++++ Page ++++

Weaken and Strengthen EXCEPT Questions

Weaken and Strengthen EXCEPT Questions

In our forum, we get students asking a variety of questions relating to the LSAT. There is one question in particular that I think sharing my reply here might help others struggling with the same issue, so let’s get to it. What’s the best way to understand the right and wrong answer choices in Weaken EXCEPT and Strengthen EXCEPT questions?

My Explanation

Those EXCEPT questions and their answer choices are often a little confusing for people at first, so I’m glad you took the time to ask and hopefully this will help clear things up. The short answer is that the Weaken EXCEPT question is NOT the same as a Strengthen question, and it’s crucial that you treat them differently! Let me explain why.

++++

-- Set problem --
According to the page on Weaken and Strengthen EXCEPT questions, is a Weaken EXCEPT question the same as a Strengthen question?

++++ Recorded information ++++

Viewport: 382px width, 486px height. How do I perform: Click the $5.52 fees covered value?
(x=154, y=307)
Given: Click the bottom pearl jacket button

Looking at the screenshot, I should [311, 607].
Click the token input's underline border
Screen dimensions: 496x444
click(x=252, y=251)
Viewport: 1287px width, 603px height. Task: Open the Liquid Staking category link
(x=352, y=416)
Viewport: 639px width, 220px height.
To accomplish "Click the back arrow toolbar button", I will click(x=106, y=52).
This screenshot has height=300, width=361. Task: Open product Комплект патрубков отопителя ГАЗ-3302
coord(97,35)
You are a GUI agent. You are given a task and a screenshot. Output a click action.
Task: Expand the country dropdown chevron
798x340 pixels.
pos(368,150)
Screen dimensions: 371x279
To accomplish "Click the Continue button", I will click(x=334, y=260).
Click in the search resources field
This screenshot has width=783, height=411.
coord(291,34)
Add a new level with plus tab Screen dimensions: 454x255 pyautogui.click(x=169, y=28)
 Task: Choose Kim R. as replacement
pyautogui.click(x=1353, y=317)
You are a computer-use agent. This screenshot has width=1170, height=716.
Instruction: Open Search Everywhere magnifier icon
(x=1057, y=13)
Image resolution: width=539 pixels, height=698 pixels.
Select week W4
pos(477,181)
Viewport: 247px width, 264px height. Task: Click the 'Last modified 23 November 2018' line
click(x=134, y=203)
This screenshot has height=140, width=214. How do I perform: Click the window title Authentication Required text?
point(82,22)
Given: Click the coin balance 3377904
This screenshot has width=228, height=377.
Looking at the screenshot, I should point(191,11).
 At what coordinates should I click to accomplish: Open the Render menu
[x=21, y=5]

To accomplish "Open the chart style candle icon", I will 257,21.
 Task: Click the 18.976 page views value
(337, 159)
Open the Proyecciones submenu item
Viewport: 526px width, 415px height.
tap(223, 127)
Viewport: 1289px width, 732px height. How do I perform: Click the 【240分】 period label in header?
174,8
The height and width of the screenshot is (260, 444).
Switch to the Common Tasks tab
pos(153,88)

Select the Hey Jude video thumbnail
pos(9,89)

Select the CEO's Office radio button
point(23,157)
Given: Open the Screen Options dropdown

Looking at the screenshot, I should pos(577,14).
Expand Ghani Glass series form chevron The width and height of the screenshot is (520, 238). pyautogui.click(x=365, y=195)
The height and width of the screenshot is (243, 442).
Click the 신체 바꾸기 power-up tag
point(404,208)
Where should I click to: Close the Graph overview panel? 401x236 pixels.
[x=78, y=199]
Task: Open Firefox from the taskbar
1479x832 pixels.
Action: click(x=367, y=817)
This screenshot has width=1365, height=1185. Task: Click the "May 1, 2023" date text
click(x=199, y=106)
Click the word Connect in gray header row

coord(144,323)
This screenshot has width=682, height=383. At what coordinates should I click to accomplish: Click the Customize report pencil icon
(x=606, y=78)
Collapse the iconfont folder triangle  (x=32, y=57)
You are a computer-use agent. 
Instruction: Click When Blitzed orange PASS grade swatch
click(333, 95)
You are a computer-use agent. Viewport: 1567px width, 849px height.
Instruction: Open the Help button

++++

-- Output below --
No, it is not the same, and the two must be treated differently.